Fini les achats de serveurs, les réservations de data center, tout passe par le groupe introduit en Bourse. Autrement dit, Shadow peut enfin se concentrer sur son cœur d'activité, celle d'un fournisseur de service logiciel. « Ce n'est pas le métier d'un opérateur SaaS [software-as-a-service, Ndlr] de négocier des data centers », rappelle le nouveau dirigeant.
En plus de coûts réduits, le nouveau Shadow gagne avec son partenariat une flexibilité qui manquait cruellement à l'ancien. « Quand nous avons repris l'entreprise, plus de 15.000 clients étaient en file d'attente pour obtenir le service », raconte le dirigeant. La startup devait attendre plusieurs mois entre la commande de matériel pour les nouveaux clients et la livraison. Résultat : malgré la stratégie d'offre agressive déployée en 2019 - abonnement à partir de 12,99 euros par mois -, l'engouement n'a pas suivi car l'accès au service ne pouvait être délivré.
« On annonçait une livraison en mars 2022. Mais ce n'est pas une situation viable car quand les gamers voient un jeu dont ils ont envie, ils veulent y jouer immédiatement sur Shadow, ils ne veulent pas attendre plusieurs mois. »
Bien que la migration de son matériel dans les datacenters d'OVHCloud ne soit pas encore terminée, Shadow a pu d'ores et déjà réaliser 10.000 activations de comptes sur l'été, et 5.000 en septembre. « C'est important de retrouver une réactivité face au marché. Désormais, nous avons un seul interlocuteur, ce qui nous permet d'être plus flexibles », constate Eric Sele. L'entreprise s'engage désormais à activer les comptes sous 72 heures, afin de restaurer au plus vite une « confiance abîmée ».
Pour trouver le chemin de la profitabilité dès l'an prochain, Shadow compte convaincre 100.000 clients, contre 70.000 aujourd'hui. Ce pallier symbolique avait déjà été effleuré avant que les difficultés de l'entreprise fassent fuir un grand nombre de clients. Mais cette fois, les abonnements sont à un prix unique, de 29,99 euros par mois, similaire à l'offre historique. « Les offres à prix réduit de 2019 n'étaient pas viables. Rien qu'en électricité, un PC de gamer coûte entre 5 et 9 euros par mois », se justifie le dirigeant.
Vers le BtoB dès 2022 ?
Eric Sele confie à La Tribune qu'une fois le business historique stabilisé, de nouvelles verticales pourraient voir le jour. La question de la diversification de l'offre n'est pas nouvelle au sein de Shadow. Et pour cause : les gamers occupent les serveurs principalement entre 18h et minuit. La puissance de calcul du matériel n'est pratiquement pas mise à profit le reste du temps.

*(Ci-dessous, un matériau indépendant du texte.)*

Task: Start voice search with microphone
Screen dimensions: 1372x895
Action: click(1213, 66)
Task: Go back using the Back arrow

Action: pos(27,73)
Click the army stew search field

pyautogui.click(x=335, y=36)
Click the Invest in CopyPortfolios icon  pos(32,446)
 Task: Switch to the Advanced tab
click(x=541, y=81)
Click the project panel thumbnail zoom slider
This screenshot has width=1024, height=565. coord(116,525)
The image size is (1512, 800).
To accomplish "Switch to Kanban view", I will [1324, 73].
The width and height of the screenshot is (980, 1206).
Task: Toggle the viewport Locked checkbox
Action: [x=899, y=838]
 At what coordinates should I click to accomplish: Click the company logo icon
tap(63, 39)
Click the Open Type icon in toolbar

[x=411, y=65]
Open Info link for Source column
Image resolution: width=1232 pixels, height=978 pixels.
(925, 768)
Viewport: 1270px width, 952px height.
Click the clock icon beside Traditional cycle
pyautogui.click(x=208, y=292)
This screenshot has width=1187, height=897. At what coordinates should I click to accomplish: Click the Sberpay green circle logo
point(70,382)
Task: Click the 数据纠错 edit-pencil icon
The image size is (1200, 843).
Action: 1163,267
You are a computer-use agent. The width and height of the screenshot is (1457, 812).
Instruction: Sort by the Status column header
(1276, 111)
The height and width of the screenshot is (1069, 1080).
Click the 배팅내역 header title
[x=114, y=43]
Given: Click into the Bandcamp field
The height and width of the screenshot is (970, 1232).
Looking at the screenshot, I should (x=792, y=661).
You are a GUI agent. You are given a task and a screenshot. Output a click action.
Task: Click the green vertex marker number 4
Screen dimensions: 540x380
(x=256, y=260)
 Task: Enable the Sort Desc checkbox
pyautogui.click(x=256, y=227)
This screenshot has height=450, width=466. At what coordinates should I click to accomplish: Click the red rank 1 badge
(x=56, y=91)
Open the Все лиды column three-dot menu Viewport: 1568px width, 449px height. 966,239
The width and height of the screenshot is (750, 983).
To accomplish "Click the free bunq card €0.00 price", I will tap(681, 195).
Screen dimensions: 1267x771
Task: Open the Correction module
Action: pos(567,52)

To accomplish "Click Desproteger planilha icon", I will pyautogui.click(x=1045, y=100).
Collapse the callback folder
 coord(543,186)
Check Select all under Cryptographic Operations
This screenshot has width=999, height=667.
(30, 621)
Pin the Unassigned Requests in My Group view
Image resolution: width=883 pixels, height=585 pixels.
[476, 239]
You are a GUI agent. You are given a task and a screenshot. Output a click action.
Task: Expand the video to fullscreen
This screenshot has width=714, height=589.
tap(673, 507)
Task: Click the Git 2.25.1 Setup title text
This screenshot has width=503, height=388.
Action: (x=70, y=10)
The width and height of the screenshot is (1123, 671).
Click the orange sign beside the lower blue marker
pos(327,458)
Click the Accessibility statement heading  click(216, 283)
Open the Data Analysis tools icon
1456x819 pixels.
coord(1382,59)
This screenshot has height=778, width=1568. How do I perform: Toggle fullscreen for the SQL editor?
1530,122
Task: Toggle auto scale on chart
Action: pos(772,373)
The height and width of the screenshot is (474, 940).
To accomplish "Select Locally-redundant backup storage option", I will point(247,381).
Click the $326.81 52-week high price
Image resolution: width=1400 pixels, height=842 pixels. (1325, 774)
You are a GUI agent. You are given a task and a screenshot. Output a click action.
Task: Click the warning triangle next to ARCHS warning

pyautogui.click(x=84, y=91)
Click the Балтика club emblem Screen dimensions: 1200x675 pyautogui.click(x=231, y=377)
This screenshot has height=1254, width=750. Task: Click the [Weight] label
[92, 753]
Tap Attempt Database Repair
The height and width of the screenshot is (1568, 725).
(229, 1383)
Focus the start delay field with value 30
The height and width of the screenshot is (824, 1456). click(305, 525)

Logiquement, celle-ci pourrait être allouée aux personnes qui utilisent les ordinateurs en journée, c'est-à-dire les entreprises. Mais le nouveau dirigeant ne préfère pas s'avancer. « Nous voulons agir comme des industriels. Si on va sur le marché de l'entreprise, il faut montrer du sérieux : une annonce doit être suivi par du concret. »
En plus d'une fiabilité à démontrer, Shadow devra adapter son produit à de nouvelles exigences spécifiques aux entreprises, en termes de sécurité ou de réplication du stockage par exemple. Si cette vision se concrétise, Shadow pourrait ainsi devenir une offre SaaS intéressante dans l'écosystème applicatif d'OVHCloud, encore poussif.
Mais chaque chose en son temps. D'autant plus qu'aucune levée de fonds n'est prévue. Pour accompagner sa relance, l'entreprise va tout de même recruter pour passer ses effectifs de 126 à 180 salariés dans les mois à venir.